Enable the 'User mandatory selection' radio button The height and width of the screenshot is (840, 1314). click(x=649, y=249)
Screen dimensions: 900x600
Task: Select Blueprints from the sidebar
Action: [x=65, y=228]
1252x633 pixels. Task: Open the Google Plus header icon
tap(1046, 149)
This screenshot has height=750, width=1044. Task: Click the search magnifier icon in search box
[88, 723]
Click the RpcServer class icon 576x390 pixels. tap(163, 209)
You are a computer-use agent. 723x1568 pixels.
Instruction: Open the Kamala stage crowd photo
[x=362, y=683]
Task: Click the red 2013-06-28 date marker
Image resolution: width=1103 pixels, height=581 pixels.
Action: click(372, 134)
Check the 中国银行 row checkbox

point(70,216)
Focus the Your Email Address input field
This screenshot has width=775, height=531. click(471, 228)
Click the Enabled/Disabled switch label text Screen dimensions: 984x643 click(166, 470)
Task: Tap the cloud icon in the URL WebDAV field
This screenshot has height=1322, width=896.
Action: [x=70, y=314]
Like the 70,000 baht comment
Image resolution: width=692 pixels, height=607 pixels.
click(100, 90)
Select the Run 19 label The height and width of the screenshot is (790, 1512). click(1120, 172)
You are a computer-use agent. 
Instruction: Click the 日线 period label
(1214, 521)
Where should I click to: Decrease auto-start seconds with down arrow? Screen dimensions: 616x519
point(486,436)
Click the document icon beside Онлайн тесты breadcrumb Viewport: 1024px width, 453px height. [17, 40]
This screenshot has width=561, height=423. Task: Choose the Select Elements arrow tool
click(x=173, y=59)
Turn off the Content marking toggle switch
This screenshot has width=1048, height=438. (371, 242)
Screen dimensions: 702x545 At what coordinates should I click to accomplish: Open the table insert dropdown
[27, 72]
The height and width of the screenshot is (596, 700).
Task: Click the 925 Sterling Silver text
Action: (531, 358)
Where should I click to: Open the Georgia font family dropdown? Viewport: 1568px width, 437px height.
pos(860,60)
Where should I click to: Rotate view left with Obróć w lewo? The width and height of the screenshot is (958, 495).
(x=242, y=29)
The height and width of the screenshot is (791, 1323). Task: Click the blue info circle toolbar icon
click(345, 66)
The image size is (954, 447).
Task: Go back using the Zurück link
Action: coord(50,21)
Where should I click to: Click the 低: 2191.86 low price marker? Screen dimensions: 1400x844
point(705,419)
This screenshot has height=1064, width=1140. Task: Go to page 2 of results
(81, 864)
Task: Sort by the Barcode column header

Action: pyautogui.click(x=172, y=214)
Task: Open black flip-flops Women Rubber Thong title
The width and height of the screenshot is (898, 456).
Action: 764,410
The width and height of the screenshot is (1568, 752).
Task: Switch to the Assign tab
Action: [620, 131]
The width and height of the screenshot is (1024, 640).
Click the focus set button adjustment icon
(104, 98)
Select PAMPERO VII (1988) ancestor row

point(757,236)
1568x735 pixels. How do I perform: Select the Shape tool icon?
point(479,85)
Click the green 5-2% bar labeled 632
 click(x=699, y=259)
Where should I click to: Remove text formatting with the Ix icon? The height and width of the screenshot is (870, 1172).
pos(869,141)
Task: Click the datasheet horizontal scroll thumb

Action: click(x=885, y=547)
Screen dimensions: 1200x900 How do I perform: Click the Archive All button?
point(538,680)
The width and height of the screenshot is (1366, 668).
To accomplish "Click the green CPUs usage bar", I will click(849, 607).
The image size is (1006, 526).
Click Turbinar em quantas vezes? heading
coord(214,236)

- YOUR TASK -
An exact copy of every entry is the expected result.

- COMPLETED EXERCISE -
Enable the 'User mandatory selection' radio button The height and width of the screenshot is (840, 1314). click(x=649, y=249)
Screen dimensions: 900x600
Task: Select Blueprints from the sidebar
Action: [x=65, y=228]
1252x633 pixels. Task: Open the Google Plus header icon
tap(1046, 149)
This screenshot has height=750, width=1044. Task: Click the search magnifier icon in search box
[88, 723]
Click the RpcServer class icon 576x390 pixels. tap(163, 209)
You are a computer-use agent. 723x1568 pixels.
Instruction: Open the Kamala stage crowd photo
[x=362, y=683]
Task: Click the red 2013-06-28 date marker
Image resolution: width=1103 pixels, height=581 pixels.
Action: click(372, 134)
Check the 中国银行 row checkbox

point(70,216)
Focus the Your Email Address input field
This screenshot has width=775, height=531. click(471, 228)
Click the Enabled/Disabled switch label text Screen dimensions: 984x643 click(166, 470)
Task: Tap the cloud icon in the URL WebDAV field
This screenshot has height=1322, width=896.
Action: [x=70, y=314]
Like the 70,000 baht comment
Image resolution: width=692 pixels, height=607 pixels.
click(100, 90)
Select the Run 19 label The height and width of the screenshot is (790, 1512). click(1120, 172)
You are a computer-use agent. 
Instruction: Click the 日线 period label
(1214, 521)
Where should I click to: Decrease auto-start seconds with down arrow? Screen dimensions: 616x519
point(486,436)
Click the document icon beside Онлайн тесты breadcrumb Viewport: 1024px width, 453px height. [17, 40]
This screenshot has width=561, height=423. Task: Choose the Select Elements arrow tool
click(x=173, y=59)
Turn off the Content marking toggle switch
This screenshot has width=1048, height=438. (371, 242)
Screen dimensions: 702x545 At what coordinates should I click to accomplish: Open the table insert dropdown
[27, 72]
The height and width of the screenshot is (596, 700).
Task: Click the 925 Sterling Silver text
Action: (531, 358)
Where should I click to: Open the Georgia font family dropdown? Viewport: 1568px width, 437px height.
pos(860,60)
Where should I click to: Rotate view left with Obróć w lewo? The width and height of the screenshot is (958, 495).
(x=242, y=29)
The height and width of the screenshot is (791, 1323). Task: Click the blue info circle toolbar icon
click(345, 66)
The image size is (954, 447).
Task: Go back using the Zurück link
Action: coord(50,21)
Where should I click to: Click the 低: 2191.86 low price marker? Screen dimensions: 1400x844
point(705,419)
This screenshot has height=1064, width=1140. Task: Go to page 2 of results
(81, 864)
Task: Sort by the Barcode column header

Action: pyautogui.click(x=172, y=214)
Task: Open black flip-flops Women Rubber Thong title
The width and height of the screenshot is (898, 456).
Action: 764,410
The width and height of the screenshot is (1568, 752).
Task: Switch to the Assign tab
Action: [620, 131]
The width and height of the screenshot is (1024, 640).
Click the focus set button adjustment icon
(104, 98)
Select PAMPERO VII (1988) ancestor row

point(757,236)
1568x735 pixels. How do I perform: Select the Shape tool icon?
point(479,85)
Click the green 5-2% bar labeled 632
 click(x=699, y=259)
Where should I click to: Remove text formatting with the Ix icon? The height and width of the screenshot is (870, 1172).
pos(869,141)
Task: Click the datasheet horizontal scroll thumb

Action: click(x=885, y=547)
Screen dimensions: 1200x900 How do I perform: Click the Archive All button?
point(538,680)
The width and height of the screenshot is (1366, 668).
To accomplish "Click the green CPUs usage bar", I will click(849, 607).
The image size is (1006, 526).
Click Turbinar em quantas vezes? heading
coord(214,236)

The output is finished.